==== EXERCISE INPUT ====
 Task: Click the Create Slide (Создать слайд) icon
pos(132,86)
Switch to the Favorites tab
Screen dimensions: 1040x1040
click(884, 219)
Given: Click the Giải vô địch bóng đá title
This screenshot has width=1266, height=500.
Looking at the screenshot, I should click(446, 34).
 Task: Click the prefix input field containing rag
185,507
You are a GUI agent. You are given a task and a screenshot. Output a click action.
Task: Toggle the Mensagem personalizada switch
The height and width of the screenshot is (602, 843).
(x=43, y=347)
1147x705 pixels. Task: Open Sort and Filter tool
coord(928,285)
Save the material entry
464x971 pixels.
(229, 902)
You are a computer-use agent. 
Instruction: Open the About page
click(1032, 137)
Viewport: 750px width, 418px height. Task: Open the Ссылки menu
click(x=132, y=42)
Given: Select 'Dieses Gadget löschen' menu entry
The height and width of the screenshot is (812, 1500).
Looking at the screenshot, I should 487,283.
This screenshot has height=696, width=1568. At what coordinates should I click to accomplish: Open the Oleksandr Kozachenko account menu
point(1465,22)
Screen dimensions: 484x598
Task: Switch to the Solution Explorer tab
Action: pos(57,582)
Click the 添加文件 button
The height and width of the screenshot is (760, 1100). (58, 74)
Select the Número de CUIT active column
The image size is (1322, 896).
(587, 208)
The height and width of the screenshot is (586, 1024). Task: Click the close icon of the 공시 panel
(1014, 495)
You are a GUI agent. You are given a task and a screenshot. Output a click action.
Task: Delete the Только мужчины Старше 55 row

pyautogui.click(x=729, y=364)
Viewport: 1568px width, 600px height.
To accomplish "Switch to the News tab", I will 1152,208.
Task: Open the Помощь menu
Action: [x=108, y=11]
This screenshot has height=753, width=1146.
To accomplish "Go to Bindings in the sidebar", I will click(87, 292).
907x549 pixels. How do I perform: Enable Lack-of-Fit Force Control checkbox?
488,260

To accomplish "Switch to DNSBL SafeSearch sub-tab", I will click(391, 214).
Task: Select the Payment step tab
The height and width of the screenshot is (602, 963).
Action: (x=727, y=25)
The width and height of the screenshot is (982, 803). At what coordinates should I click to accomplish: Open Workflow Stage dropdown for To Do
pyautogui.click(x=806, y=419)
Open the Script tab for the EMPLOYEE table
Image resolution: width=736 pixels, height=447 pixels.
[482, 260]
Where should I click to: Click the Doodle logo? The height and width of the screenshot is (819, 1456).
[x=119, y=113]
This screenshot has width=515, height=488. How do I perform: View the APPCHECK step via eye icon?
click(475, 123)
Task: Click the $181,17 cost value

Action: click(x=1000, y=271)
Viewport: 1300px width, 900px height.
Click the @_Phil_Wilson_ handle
====
◆ **GIVEN TASK**:
Copy out all of the data above, line for line, with nothing changed.

◆ **SOLUTION TO THE PROBLEM**:
 Task: Click the Create Slide (Создать слайд) icon
pos(132,86)
Switch to the Favorites tab
Screen dimensions: 1040x1040
click(884, 219)
Given: Click the Giải vô địch bóng đá title
This screenshot has width=1266, height=500.
Looking at the screenshot, I should click(446, 34).
 Task: Click the prefix input field containing rag
185,507
You are a GUI agent. You are given a task and a screenshot. Output a click action.
Task: Toggle the Mensagem personalizada switch
The height and width of the screenshot is (602, 843).
(x=43, y=347)
1147x705 pixels. Task: Open Sort and Filter tool
coord(928,285)
Save the material entry
464x971 pixels.
(229, 902)
You are a computer-use agent. 
Instruction: Open the About page
click(1032, 137)
Viewport: 750px width, 418px height. Task: Open the Ссылки menu
click(x=132, y=42)
Given: Select 'Dieses Gadget löschen' menu entry
The height and width of the screenshot is (812, 1500).
Looking at the screenshot, I should 487,283.
This screenshot has height=696, width=1568. At what coordinates should I click to accomplish: Open the Oleksandr Kozachenko account menu
point(1465,22)
Screen dimensions: 484x598
Task: Switch to the Solution Explorer tab
Action: pos(57,582)
Click the 添加文件 button
The height and width of the screenshot is (760, 1100). (58, 74)
Select the Número de CUIT active column
The image size is (1322, 896).
(587, 208)
The height and width of the screenshot is (586, 1024). Task: Click the close icon of the 공시 panel
(1014, 495)
You are a GUI agent. You are given a task and a screenshot. Output a click action.
Task: Delete the Только мужчины Старше 55 row

pyautogui.click(x=729, y=364)
Viewport: 1568px width, 600px height.
To accomplish "Switch to the News tab", I will 1152,208.
Task: Open the Помощь menu
Action: [x=108, y=11]
This screenshot has height=753, width=1146.
To accomplish "Go to Bindings in the sidebar", I will click(87, 292).
907x549 pixels. How do I perform: Enable Lack-of-Fit Force Control checkbox?
488,260

To accomplish "Switch to DNSBL SafeSearch sub-tab", I will click(391, 214).
Task: Select the Payment step tab
The height and width of the screenshot is (602, 963).
Action: (x=727, y=25)
The width and height of the screenshot is (982, 803). At what coordinates should I click to accomplish: Open Workflow Stage dropdown for To Do
pyautogui.click(x=806, y=419)
Open the Script tab for the EMPLOYEE table
Image resolution: width=736 pixels, height=447 pixels.
[482, 260]
Where should I click to: Click the Doodle logo? The height and width of the screenshot is (819, 1456).
[x=119, y=113]
This screenshot has width=515, height=488. How do I perform: View the APPCHECK step via eye icon?
click(475, 123)
Task: Click the $181,17 cost value

Action: click(x=1000, y=271)
Viewport: 1300px width, 900px height.
Click the @_Phil_Wilson_ handle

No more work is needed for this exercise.